First State Bank of the Florida Keys received above-average marks on Bankrate's earnings test, achieving a score of 26 out of a possible 30.

Return on equity, calculated by dividing net income (profit, essentially) by the total amount of equity, is one important way to measure a bank's earnings. The most recent annualized quarterly return on equity for First State Bank of the Florida Keys was 16.83 percent, above the national average of 9.28 percent.

For the twelve months ended June 30, 2017, the bank recorded net income of $6.5 million on total equity of $79.7 million.
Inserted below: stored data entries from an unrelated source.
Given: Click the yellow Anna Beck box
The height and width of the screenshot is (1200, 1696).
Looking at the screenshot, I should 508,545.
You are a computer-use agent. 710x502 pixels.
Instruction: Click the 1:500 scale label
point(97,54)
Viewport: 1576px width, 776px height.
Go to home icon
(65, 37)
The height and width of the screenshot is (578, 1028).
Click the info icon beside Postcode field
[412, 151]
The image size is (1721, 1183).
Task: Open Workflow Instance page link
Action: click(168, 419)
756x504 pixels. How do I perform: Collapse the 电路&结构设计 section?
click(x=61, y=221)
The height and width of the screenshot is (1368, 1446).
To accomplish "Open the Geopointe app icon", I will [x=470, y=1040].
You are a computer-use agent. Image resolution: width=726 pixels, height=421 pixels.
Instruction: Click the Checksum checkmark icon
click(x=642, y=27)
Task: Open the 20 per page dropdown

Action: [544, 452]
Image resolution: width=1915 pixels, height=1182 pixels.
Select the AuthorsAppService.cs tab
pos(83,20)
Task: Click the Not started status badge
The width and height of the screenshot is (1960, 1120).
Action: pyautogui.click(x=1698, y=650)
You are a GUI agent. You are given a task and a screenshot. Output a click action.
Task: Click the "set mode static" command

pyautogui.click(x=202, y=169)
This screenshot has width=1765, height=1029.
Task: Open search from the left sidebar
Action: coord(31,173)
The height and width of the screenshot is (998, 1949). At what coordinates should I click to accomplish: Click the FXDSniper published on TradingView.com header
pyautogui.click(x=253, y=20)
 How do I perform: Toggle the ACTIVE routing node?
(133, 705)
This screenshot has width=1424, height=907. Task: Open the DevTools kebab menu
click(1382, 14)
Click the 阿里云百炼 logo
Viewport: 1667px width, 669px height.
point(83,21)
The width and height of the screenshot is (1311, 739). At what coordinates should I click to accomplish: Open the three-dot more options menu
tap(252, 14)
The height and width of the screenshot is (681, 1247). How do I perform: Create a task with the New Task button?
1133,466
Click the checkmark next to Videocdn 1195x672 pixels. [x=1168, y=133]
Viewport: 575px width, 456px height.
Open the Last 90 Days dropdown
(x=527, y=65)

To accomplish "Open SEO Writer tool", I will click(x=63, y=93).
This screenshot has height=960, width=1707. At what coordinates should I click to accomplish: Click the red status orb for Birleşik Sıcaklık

The bank experienced an annualized return on average assets, or ROA, of 1.46 percent, above the 1 percent deemed satisfactory in accordance with industry standards, and above the average for U.S. banks of 1.14 percent.

WHAT IS SAFE & SOUND?

Bankrate.com's Safe & Sound Ratings provide a star rating system to evaluate the current financial status of financial institutions. The information gathered about banks, credit unions and thrifts is updated as set forth in the Terms of Use of Safe & Sound Ratings and Reports. The Safe & Sound Ratings information is grouped by categories of banks, thrifts and credit unions.

Scoring methodology

Bankrate.com evaluates the financial condition of institutions and assigns a one- to five-star rating for each with five stars representing the highest rating. Institutions with satisfactory performance will generally receive a rating of three or more stars. The majority of institutions fall into the three- to four-star range. An institution with an "NR" rating may be too new to rate or may have limited the publicly available information in their regulatory filings. The "NR" is not an indication of financial strength or weakness. The Safe & Sound rating is believed to be reliable, but the information is not guaranteed. In addition, events since the information was collected may have altered the institution's financial condition.